Fall 2007 Course Schedule

Negotiable Instruments (LAW-616-001)
Effross

Meets: 01:00 PM - 02:20 PM (MW) - Room 601

Enrolled: 19 / Limit: 45

Administrator Access


Notices

Please See Textbooks, First Class Readings and Attendance Policy, below.

Description

On its most basic level, this course analyzes and applies the rules governing the “payment systems” of negotiable instruments, funds transfers, and credit cards.

We will focus primarily on the processes by which a party’s paper or electronic promise (note) or order (draft) to pay money can be acquired– by gift, purchase, fraud, theft, or windfall– by subsequent parties in turn, and what the respective rights and liabilities of the parties are in such situations.

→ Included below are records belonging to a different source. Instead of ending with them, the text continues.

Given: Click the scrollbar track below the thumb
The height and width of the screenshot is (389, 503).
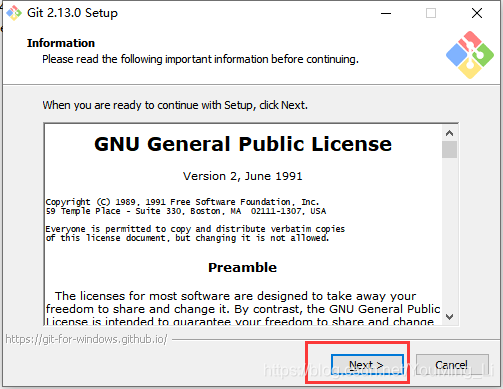Looking at the screenshot, I should [449, 233].
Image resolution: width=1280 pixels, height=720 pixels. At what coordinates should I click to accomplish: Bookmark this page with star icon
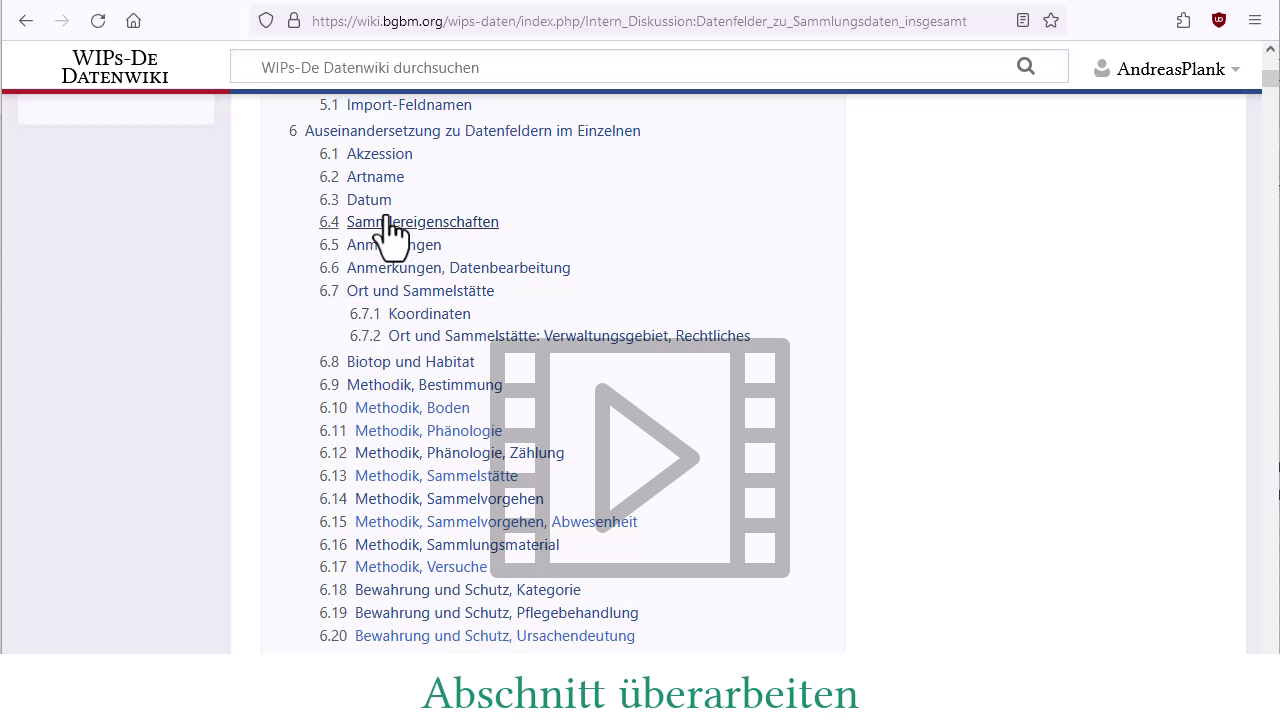(1051, 20)
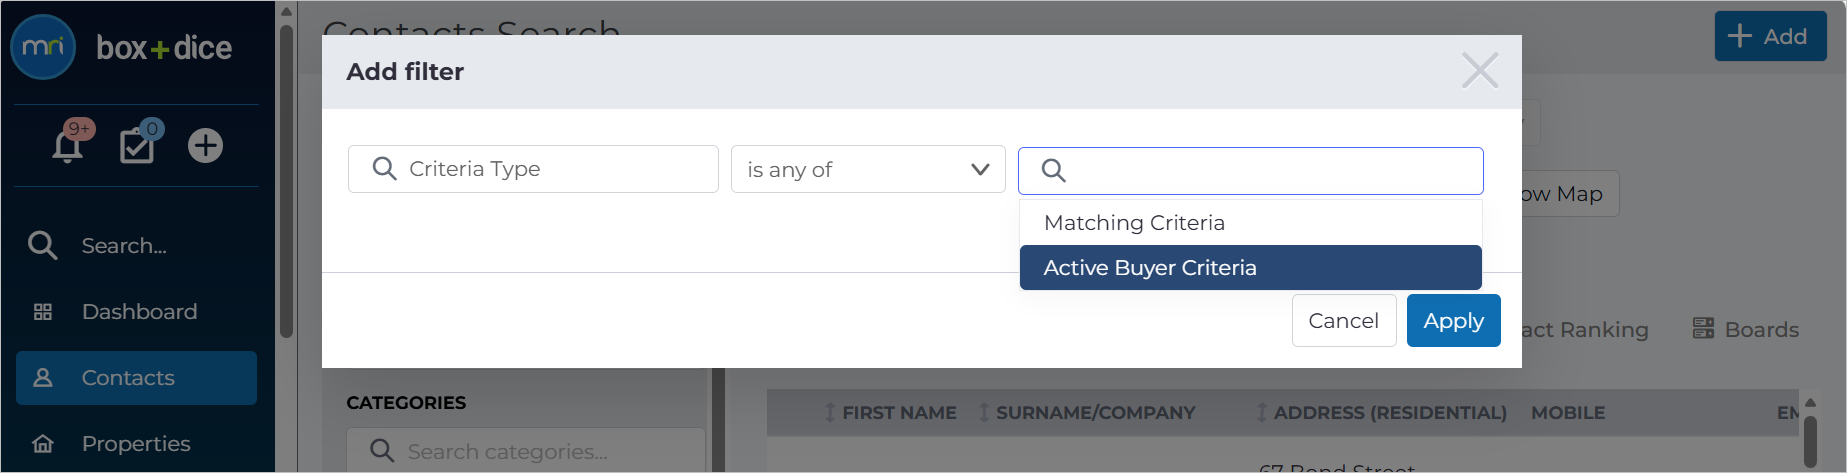Close the Add filter dialog
The image size is (1847, 473).
[x=1480, y=71]
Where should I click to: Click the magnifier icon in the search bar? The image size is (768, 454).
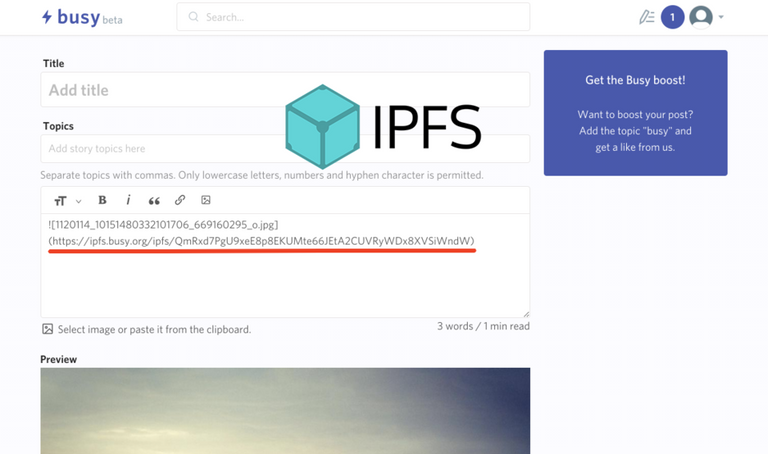194,17
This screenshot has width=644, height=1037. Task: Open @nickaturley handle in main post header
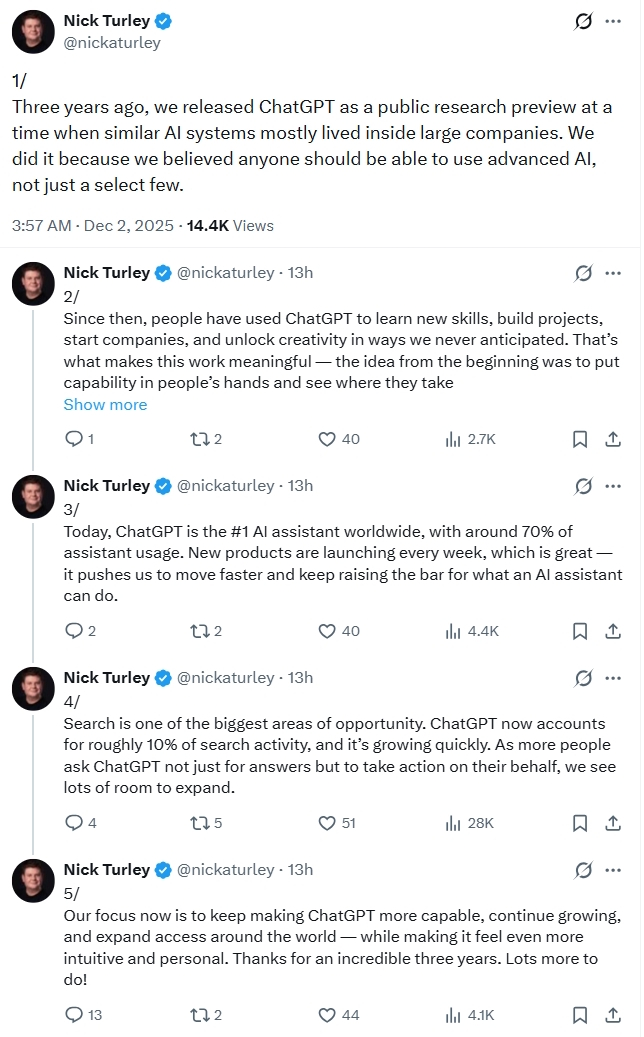coord(112,43)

Almost immediately, for instance, we will be discussing practical concerns– a number of which are unfamiliar even to many lawyers– about drafting, indorsing, and depositing checks.

Practical themes of the course include: the identifying characteristics of notes and drafts; the non-colloquial definitions of “signature” and “forgery” under the Uniform Commercial Code; the liability of employers for negotiable-instruments-related fraud by their employees; the role of banks in honoring and dishonoring checks; and the ways in which the Code treats negotiable instruments both as contracts and as pieces of personal property.

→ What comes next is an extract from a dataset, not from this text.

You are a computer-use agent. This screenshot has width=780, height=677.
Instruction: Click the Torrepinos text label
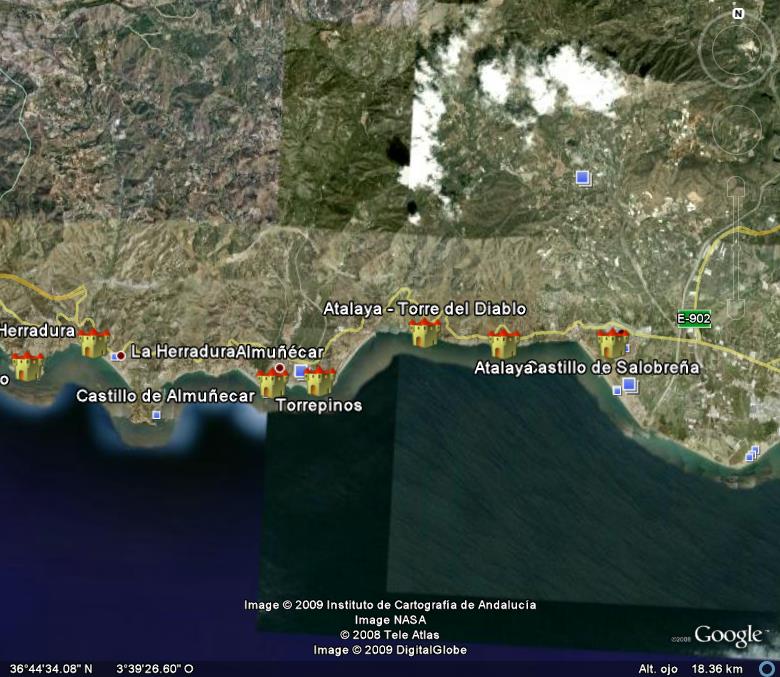318,406
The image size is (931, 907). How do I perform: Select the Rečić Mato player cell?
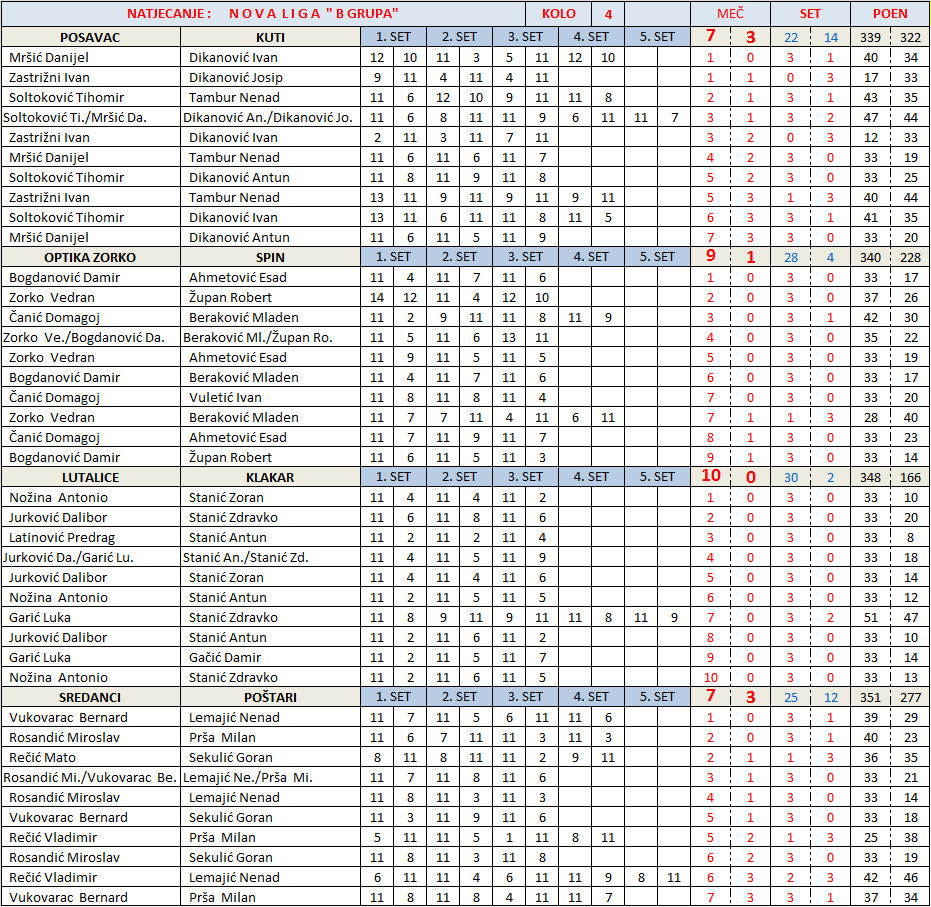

On a more general level, we will work extensively with many different sections of Articles 3, 4, and 4A of the Uniform Commercial Code. This brightly-lit legal landscape, marked by centuries-old pathways of practice, contains few places for the shadows of ambiguity to lurk. Many students find a refreshing precision in the elements of the Code, and a sense of satisfaction in mastering the interpretation and interaction of these provisions. Under the Code, as in chess, complex situations can easily emerge from a limited number of pieces and rules; and, as in chess, there exist strategies to evaluate, analyze, and resolve even the most complicated of these situations. This course helps students develop skill in identifying and applying such statutory strategies.

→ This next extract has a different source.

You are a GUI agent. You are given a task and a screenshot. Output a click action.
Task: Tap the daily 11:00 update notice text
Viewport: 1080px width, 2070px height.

Finally, this course examines the ways in which commercial practice and the Code have evolved, and explores the application of existing laws to the new technological systems of debit cards and stored-value cards.

This course does not require any previous knowledge of, or experience with, business or business law. The Sales and Secured Transactions course(s), which address other Articles of the Uniform Commercial Code, are not prerequisites for Negotiable Instruments.

Textbooks and Other Materials

The textbook information on this page was provided by the instructor. Students should use this information when considering purchases from the AU Campus Store or other vendors. Students may check to determine if books are currently available for purchase online.

BOOKS

Nickles, Matheson & Adams Modern Commercial Paper 0-314-03240-1 West

Brook, Payment Systems: Examples and Explanations 3rd ed. 2007 Aspen 0-7355-62423

Selected Commercial Statutes 2007 West 0-314-18001X (10-digit); 978-0-314-180018 (13-digit)

First Class Readings

First Assignment

For our first class session (Monday, August 20), please pick up the Course Memorandum, Handout 1, and Syllabus #1 (available outside room 475, beginning on August 13), and read the first two of these documents and the material listed under Section 1A of Syllabus #1.

Attendance Policy

Students are required to attend 75% of regularly scheduled classes (i.e., classes held as scheduled at 1:00 - 2:20 p.m. on Mondays and Wednesdays and our sessions held during the law school’s official make-up days) in order to be permitted to take the final examination.